GitHub Actions is a CI/CD (Continuous Integration / Continuous Delivery) platform integrated directly into GitHub. This article walks you through building a CI/CD pipeline in 30 minutes, step by step.

💡 Key Takeaway

If you have a GitHub repository, you can start CI/CD at no additional cost. Public repos get unlimited build time; private repos get 2,000 minutes/month free.

1. What is GitHub Actions?

GitHub Actions automates the process of "testing, building, and deploying code when you push."

Key Terminology

  • Workflow: The entire automation process, defined in YAML
  • Job: An execution unit within a workflow — can run in parallel or sequentially
  • Step: An individual command or Action within a job
  • Action: A reusable component, shared via the Marketplace
  • Runner: The server that executes workflows
Ad

2. Workflow Basics

Workflows are placed as YAML files in the .github/workflows/ directory.

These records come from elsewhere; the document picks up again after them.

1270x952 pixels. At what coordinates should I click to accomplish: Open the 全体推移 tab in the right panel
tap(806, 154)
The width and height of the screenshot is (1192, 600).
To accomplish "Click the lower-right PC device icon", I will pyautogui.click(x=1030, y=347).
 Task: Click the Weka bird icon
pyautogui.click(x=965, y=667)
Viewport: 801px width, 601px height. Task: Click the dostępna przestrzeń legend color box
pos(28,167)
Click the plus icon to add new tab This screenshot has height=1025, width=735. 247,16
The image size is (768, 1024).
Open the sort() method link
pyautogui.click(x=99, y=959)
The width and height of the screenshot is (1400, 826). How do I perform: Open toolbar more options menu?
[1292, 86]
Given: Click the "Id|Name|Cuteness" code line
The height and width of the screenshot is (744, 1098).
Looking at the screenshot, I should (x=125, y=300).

# .github/workflows/ci.yml
name: CI Pipeline

# Trigger: on push or PR to main
on:
  push:
    branches: [ main ]
  pull_request:
    branches: [ main ]

jobs:
  test:
    runs-on: ubuntu-latest

    strategy:
      matrix:
        node-version: [18, 20, 22]

    steps:
      # 1. Checkout code
      - uses: actions/checkout@v4

      # 2. Set up Node.js
      - name: Use Node.js ${{ matrix.node-version }}
        uses: actions/setup-node@v4
        with:
          node-version: ${{ matrix.node-version }}
          cache: 'npm'

      # 3. Install dependencies
      - run: npm ci

      # 4. Run lint
      - run: npm run lint

      # 5. Run tests
      - run: npm test

      # 6. Verify build
      - run: npm run build
✅ Pro Tip

Using strategy.matrix enables parallel testing across multiple Node.js versions — invaluable for ensuring compatibility.

3. Implementing Test Automation

A practical workflow that runs tests automatically when a PR is created and comments results on the PR.

# .github/workflows/test-report.yml
name: Test with Coverage Report

on:
  pull_request:
    branches: [ main ]

jobs:
  test-coverage:
    runs-on: ubuntu-latest
    permissions:
      pull-requests: write

    steps:
      - uses: actions/checkout@v4

      - uses: actions/setup-node@v4
        with:
          node-version: 20
          cache: 'npm'

      - run: npm ci
      - run: npm test -- --coverage --coverageReporters=text

      # Comment coverage on PR
      - name: Comment Coverage on PR
        if: github.event_name == 'pull_request'
        uses: actions/github-script@v7
        with:
          script: |
            const fs = require('fs');
            const coverage = '✅ Tests passed!';
            github.rest.issues.createComment({
              issue_number: context.issue.number,
              owner: context.repo.owner,
              repo: context.repo.repo,
              body: coverage
            })
Ad

4. Setting Up Auto-Deploy

A workflow that auto-deploys to production when code is merged to main.

# .github/workflows/deploy.yml
name: Deploy to Production

on:
  push:
    branches: [ main ]

jobs:
  deploy:
    runs-on: ubuntu-latest
    needs: test

    steps:
      - uses: actions/checkout@v4

      - uses: actions/setup-node@v4
        with:
          node-version: 20
          cache: 'npm'

      - run: npm ci
      - run: npm run build

      # Deploy to GitHub Pages
      - name: Deploy to GitHub Pages
        uses: peaceiris/actions-gh-pages@v4
        with:
          github_token: ${{ secrets.GITHUB_TOKEN }}
          publish_dir: ./dist

      # Notification
      - name: Notify on Success
        if: success()
        run: |
          echo "✅ Deploy complete!"

5. Practical Tips

Speed Up with Caching

# npm dependency caching (automatic)
- uses: actions/setup-node@v4
  with:
    node-version: 20
    cache: 'npm'  # This alone enables caching

Managing Secrets

Store API keys and passwords in GitHub Secrets for safe access from workflows.

  1. Go to Settings → Secrets and variables → Actions
  2. Click "New repository secret"
  3. Enter name and value, then save
  4. Reference in workflows with ${{ secrets.SECRET_NAME }}
⚠️ Security Warning

Never print secrets to logs. GitHub Actions masks them automatically, but they can leak through indirect means like Base64 encoding.

Summary

With GitHub Actions, you can build the following CI/CD pipeline in 30 minutes:

  1. On PR creation: Auto-test + coverage report
  2. On merge: Auto-build + auto-deploy
  3. On error: Slack/email notification

Start small and expand your workflows gradually.